The National Cancer Registry has revealed that more people are surviving cancer than ever before. They released a report which stated that in Ireland, there are nearly 170,000 people who have survived cancer.
They shared that the Ireland’s cancer rates have stabilised. The number of women being diagnosed has fallen by 0.1 percent and the rate for men has fallen by 2 percent.
The 5-year-cancer survival rate has increased by nearly 20 percent since the 1990s. The survival rate for invasive cancers currently stands at 61.1 percent. Between the years 1994 and 1998, the rate stood at 44.2 percent.

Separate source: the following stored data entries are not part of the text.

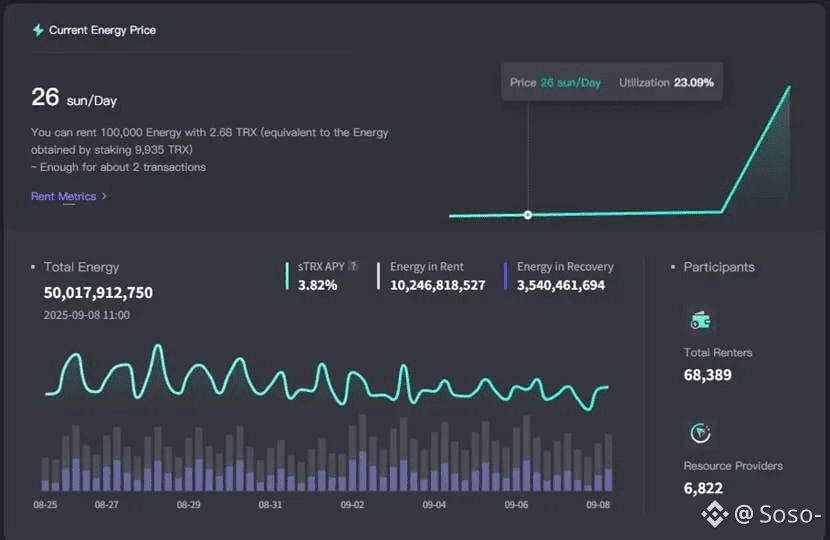Toggle the sTRX APY legend series

click(321, 267)
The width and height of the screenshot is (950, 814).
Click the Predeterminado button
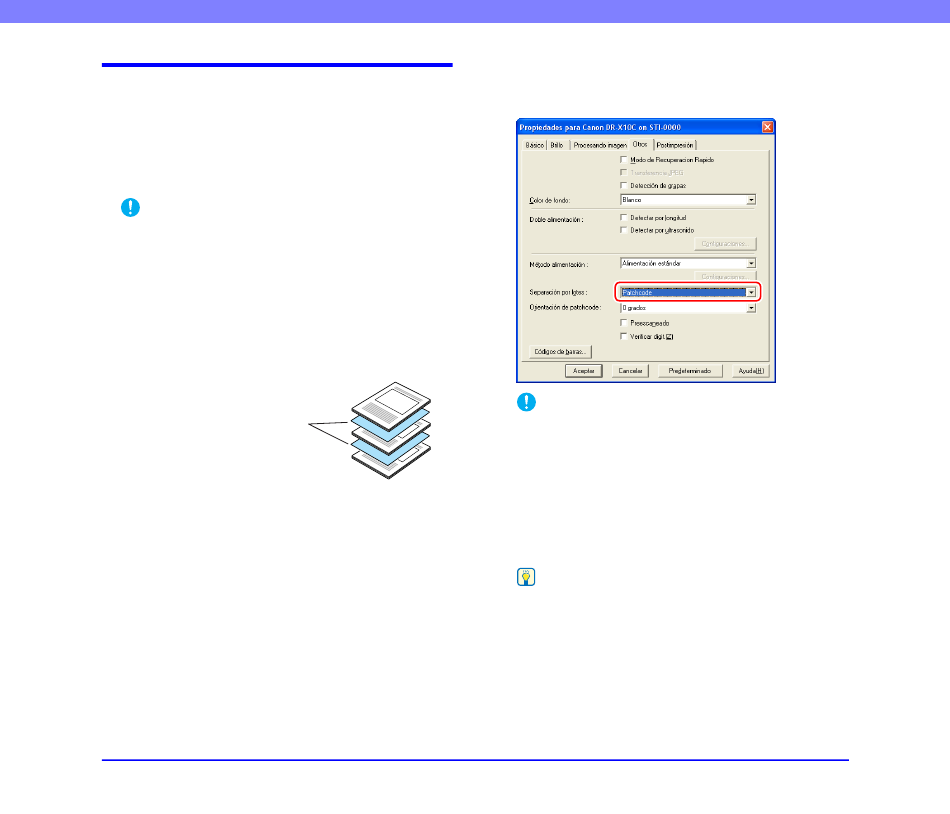689,370
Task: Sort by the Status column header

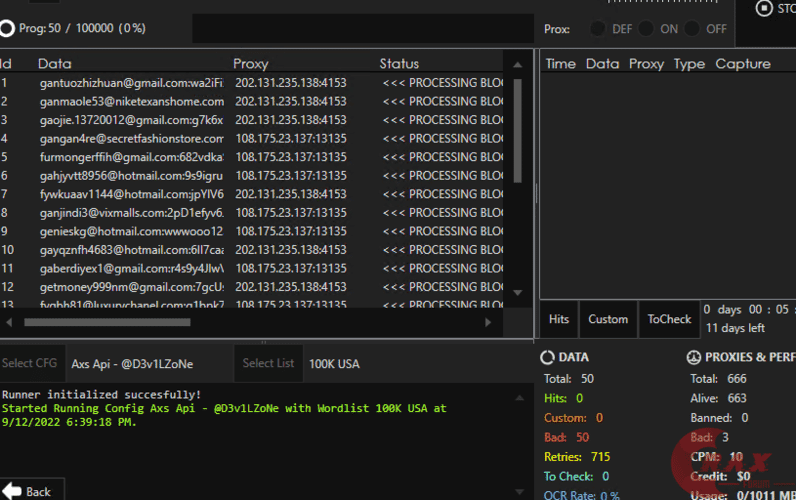Action: tap(399, 64)
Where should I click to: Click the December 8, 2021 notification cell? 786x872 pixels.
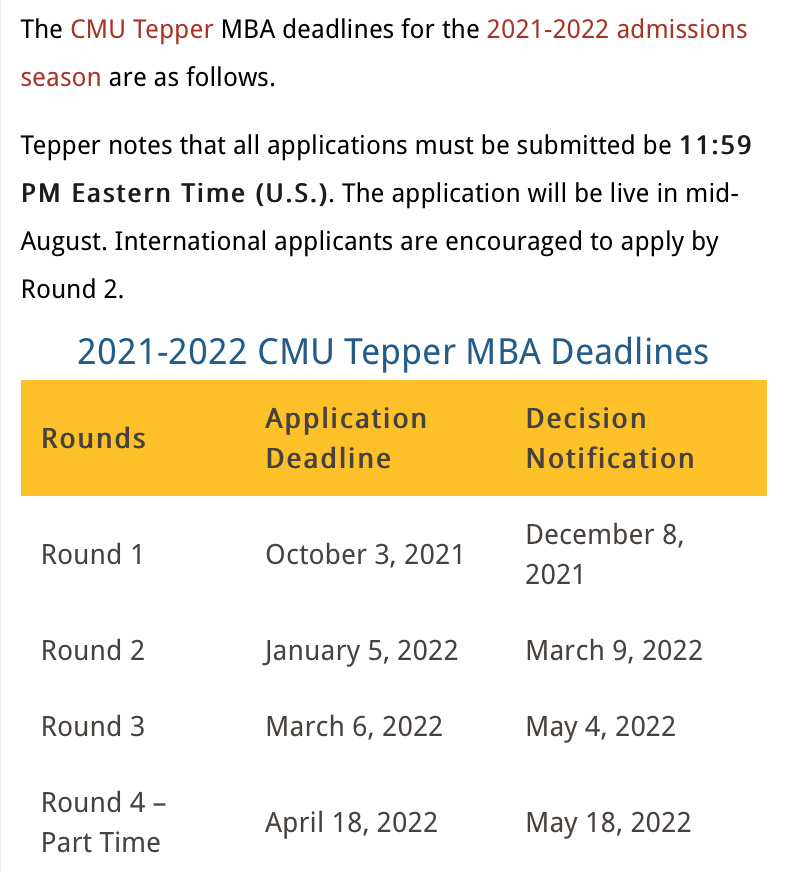coord(605,554)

The Minister for Health Simon Harris expressed, “I am delighted to see a reduction in the incidence of cancer. It is also most encouraging to see that survival rates are increasing for many cancers."
He stated that promoting cancer prevention was a top priority. He said, “My department and the HSE are continuing to promote healthy lifestyles, through initiatives to reduce tobacco use and through the broader Healthy Ireland programme.”

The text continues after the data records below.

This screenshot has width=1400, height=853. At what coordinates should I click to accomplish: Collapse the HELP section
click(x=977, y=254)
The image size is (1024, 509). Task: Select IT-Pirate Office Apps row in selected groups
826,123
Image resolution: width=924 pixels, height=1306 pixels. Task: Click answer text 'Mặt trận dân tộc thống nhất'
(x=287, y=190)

The report shared the six most common cancers among survivors. They include breast cancer, prostate cancer, and skin melanoma.
Since 2008, the rates for breast cancer in women have fallen, however, lung cancer rates are rising.

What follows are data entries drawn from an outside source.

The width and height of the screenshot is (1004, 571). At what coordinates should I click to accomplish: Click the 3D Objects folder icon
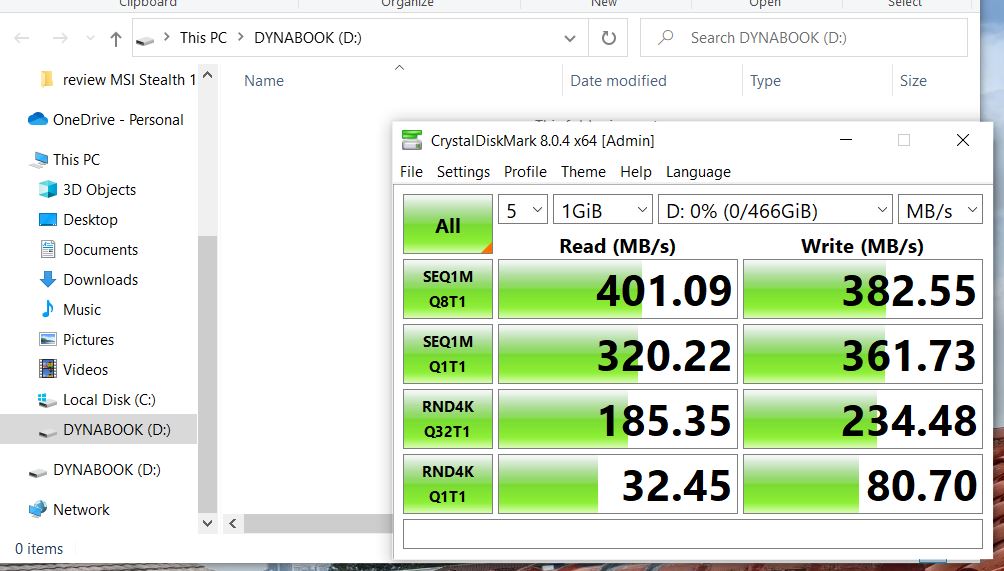coord(47,189)
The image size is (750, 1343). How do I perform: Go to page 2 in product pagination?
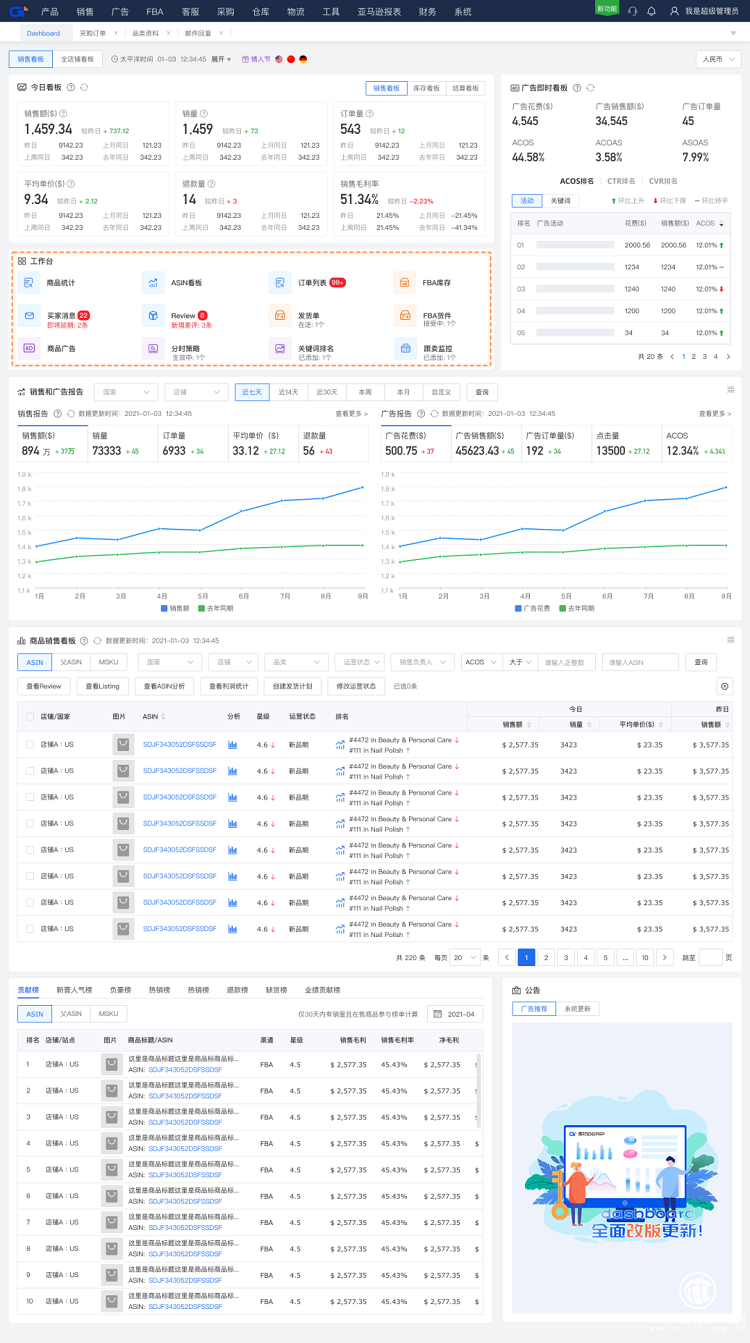pos(546,957)
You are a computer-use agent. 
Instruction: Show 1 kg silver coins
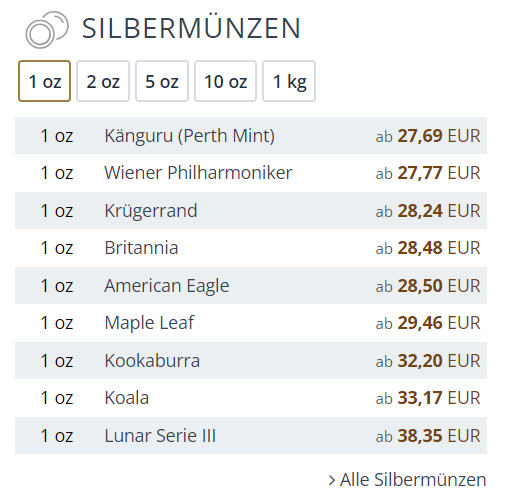click(x=289, y=81)
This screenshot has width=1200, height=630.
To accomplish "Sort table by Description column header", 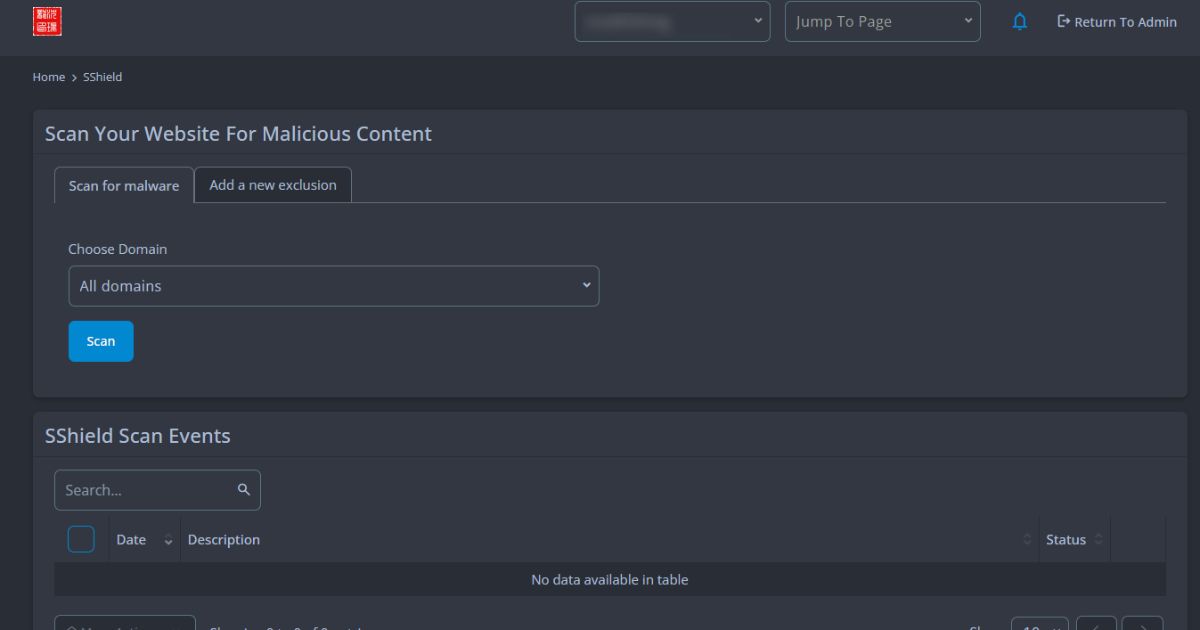I will pos(224,540).
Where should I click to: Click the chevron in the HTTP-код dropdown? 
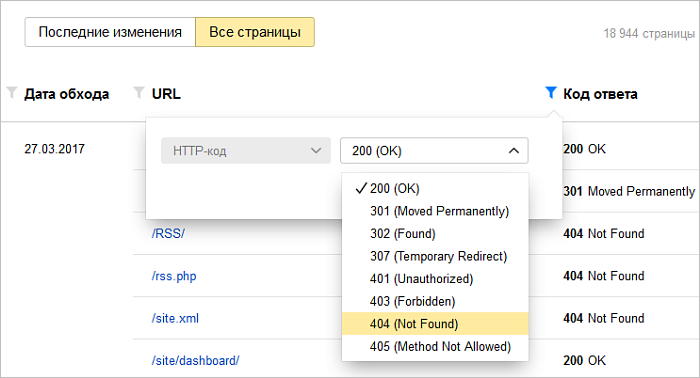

The report stated that the number of cancer cases had increased due to the higher life expectancy in Ireland.
“Partly reflecting increasing population and age, the number of new cancer cases increased almost year on year during most of the period 1994-2015.”
Donal Buggy from the Irish Cancer Society is pleased with the new report but has reminded the public that the number of people being diagnosed has grown.
The Journal reported, “The number of people in Ireland being diagnosed with this disease continues to rise. As such, we are facing a cancer epidemic."
He continued, “If our health system is not properly equipped to deal with this, our ability to deliver the best outcomes for patients will diminish.”
He shared that they have seen major progress in lung cancer cases, especially in men. He believed the decrease in smoking is the reason for the drop-in lung cancer cases.
Despite this news, cancer is the second most common cause of death in the country. Cancer causes nearly 9,000 deaths per annum in Ireland.
Over 40,000 people are diagnosed with cancer every year. The report found that there were approximately 22,320 invasive cancers diagnosed between 2015 and 2017.